Restate the entries below word for word, leaving nothing out.

(Beginning of INPUT MATERIAL)

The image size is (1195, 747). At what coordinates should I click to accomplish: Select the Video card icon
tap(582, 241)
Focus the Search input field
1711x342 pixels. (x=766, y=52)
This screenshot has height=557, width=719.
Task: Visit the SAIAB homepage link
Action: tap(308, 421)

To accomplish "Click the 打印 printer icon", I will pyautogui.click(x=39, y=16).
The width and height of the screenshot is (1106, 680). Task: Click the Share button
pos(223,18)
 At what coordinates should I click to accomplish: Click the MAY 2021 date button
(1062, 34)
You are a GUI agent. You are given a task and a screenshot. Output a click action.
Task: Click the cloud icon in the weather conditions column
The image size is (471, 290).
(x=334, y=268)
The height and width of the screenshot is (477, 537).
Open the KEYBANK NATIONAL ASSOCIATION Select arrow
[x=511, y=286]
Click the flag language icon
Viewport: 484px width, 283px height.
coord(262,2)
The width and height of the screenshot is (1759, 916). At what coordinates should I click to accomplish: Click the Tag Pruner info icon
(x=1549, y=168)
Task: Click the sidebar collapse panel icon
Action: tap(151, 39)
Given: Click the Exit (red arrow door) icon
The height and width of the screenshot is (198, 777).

(End of INPUT MATERIAL)

# [RESPONSE AREA]
The image size is (1195, 747). At what coordinates should I click to accomplish: Select the Video card icon
tap(582, 241)
Focus the Search input field
1711x342 pixels. (x=766, y=52)
This screenshot has height=557, width=719.
Task: Visit the SAIAB homepage link
Action: tap(308, 421)

To accomplish "Click the 打印 printer icon", I will pyautogui.click(x=39, y=16).
The width and height of the screenshot is (1106, 680). Task: Click the Share button
pos(223,18)
 At what coordinates should I click to accomplish: Click the MAY 2021 date button
(1062, 34)
You are a GUI agent. You are given a task and a screenshot. Output a click action.
Task: Click the cloud icon in the weather conditions column
The image size is (471, 290).
(x=334, y=268)
The height and width of the screenshot is (477, 537).
Open the KEYBANK NATIONAL ASSOCIATION Select arrow
[x=511, y=286]
Click the flag language icon
Viewport: 484px width, 283px height.
coord(262,2)
The width and height of the screenshot is (1759, 916). At what coordinates should I click to accomplish: Click the Tag Pruner info icon
(x=1549, y=168)
Task: Click the sidebar collapse panel icon
Action: tap(151, 39)
Given: Click the Exit (red arrow door) icon
The height and width of the screenshot is (198, 777).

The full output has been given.